Reports indicate that Europe plans to develop a 6 billion euros ($ 7.3 billion) satellite internet system modeled on the Starlink network of entrepreneur Elon Musk, as the race for global satellite coverage intensifies.
A study of the low Earth orbit constellation was signed by European Union officials, unidentified people at the European Commission told the French newspaper Les Echos.
They said: The constellation sends the Internet to European citizens, especially in isolated societies, and provides safe lines for government communications.
The European Union may make an announcement about a constellation of satellites soon, without disclosing further details.
The European Commission said in a statement: The study of the constellation begins at the beginning of next year, and the contract is expected to be signed before the end of 2021.
French newspaper Les Echos said the European Union Commissioner for Industry, Thierry Breton, a former chief technology officer and former finance minister, is heading the project.

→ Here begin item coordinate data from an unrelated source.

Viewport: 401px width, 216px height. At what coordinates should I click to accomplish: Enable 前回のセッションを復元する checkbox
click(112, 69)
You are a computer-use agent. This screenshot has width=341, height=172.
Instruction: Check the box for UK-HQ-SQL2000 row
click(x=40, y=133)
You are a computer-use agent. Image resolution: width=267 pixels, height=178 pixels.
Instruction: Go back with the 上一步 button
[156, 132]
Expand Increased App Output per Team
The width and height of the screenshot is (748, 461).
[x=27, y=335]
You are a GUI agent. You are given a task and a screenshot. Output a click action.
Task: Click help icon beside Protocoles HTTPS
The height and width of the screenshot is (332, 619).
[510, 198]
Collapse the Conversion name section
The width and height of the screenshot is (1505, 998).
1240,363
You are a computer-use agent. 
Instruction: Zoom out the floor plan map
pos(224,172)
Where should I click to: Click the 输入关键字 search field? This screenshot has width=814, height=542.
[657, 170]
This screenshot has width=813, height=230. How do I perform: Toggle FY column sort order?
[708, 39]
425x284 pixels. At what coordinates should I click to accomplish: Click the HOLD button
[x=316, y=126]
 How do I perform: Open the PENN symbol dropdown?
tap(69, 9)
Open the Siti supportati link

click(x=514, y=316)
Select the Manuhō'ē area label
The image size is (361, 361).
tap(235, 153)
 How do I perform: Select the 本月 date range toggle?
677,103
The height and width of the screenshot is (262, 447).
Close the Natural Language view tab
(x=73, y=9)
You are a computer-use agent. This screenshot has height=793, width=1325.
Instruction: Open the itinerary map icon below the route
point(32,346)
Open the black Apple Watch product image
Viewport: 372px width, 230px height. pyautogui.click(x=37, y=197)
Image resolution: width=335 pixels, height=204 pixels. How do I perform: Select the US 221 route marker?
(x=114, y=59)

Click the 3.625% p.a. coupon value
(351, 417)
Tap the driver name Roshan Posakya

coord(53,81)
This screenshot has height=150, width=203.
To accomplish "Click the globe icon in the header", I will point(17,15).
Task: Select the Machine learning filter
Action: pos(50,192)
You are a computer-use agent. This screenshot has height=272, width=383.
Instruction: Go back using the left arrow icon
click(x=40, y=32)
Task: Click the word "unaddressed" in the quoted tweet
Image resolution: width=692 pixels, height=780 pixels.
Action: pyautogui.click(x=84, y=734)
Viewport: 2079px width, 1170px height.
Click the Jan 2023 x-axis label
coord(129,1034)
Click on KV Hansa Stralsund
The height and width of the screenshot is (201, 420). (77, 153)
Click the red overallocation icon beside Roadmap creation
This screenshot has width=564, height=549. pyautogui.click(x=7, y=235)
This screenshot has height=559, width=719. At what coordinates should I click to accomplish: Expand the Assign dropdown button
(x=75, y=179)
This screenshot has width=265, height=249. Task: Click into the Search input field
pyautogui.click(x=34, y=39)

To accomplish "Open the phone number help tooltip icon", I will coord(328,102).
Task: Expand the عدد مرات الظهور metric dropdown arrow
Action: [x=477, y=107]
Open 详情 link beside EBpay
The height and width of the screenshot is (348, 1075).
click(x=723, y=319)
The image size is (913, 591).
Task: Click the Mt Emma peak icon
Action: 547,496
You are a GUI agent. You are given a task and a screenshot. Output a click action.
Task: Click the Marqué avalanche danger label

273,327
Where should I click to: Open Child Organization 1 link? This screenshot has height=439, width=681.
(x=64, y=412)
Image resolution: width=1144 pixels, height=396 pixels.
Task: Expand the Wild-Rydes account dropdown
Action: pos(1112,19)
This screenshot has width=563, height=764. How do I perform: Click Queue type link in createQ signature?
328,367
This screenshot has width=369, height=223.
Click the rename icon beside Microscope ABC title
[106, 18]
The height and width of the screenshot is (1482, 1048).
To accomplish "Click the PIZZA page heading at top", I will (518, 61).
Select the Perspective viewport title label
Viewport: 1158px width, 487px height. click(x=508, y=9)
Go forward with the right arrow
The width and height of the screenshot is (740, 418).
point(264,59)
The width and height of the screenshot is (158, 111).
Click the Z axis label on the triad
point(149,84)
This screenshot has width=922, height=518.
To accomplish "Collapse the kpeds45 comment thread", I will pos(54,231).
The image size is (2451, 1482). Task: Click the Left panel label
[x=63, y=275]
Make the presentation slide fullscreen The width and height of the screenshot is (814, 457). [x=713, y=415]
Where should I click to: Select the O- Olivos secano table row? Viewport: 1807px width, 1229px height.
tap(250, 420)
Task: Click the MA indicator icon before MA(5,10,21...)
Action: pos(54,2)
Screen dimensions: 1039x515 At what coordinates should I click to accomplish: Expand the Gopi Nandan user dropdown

European airline Airbus chairs a constellation-building consortium, as well as French-Italian company Thales Alenia Space, Germany’s OHB SE, satellite operators Eutelsat Communications SA and SES SA, and the space companies Telespazio and Arianespace.
The satellite internet system is costing the European Union, airlines and the regional recovery fund about $ 7.3 billion, the French newspaper reported.
Europe’s possession of a constellation of satellites reduces its dependence on other countries whose space services excel.
The US space company SpaceX, founded by Musk in 2002, has launched at least 830 operational Starlink satellites into orbit for high-speed Internet service.
Starlink aims to circle the Earth with up to 42,000 satellites broadcasting high-speed Internet.
Musk said in November that the Starlink public beta, which is currently limited to the northern United States and southern Canada, could reach Europe by February 2021.
He wrote a tweet saying: “European countries will be able to arrive after we get the necessary approvals in February or March.”
UK-based OneWeb, the closest competitor to the Starlink project, plans to have 650 satellites into orbit by the end of the year.
The space company wants to provide global internet coverage with a total of 48,000 satellites, 6,000 more than SpaceX had planned for Starlink.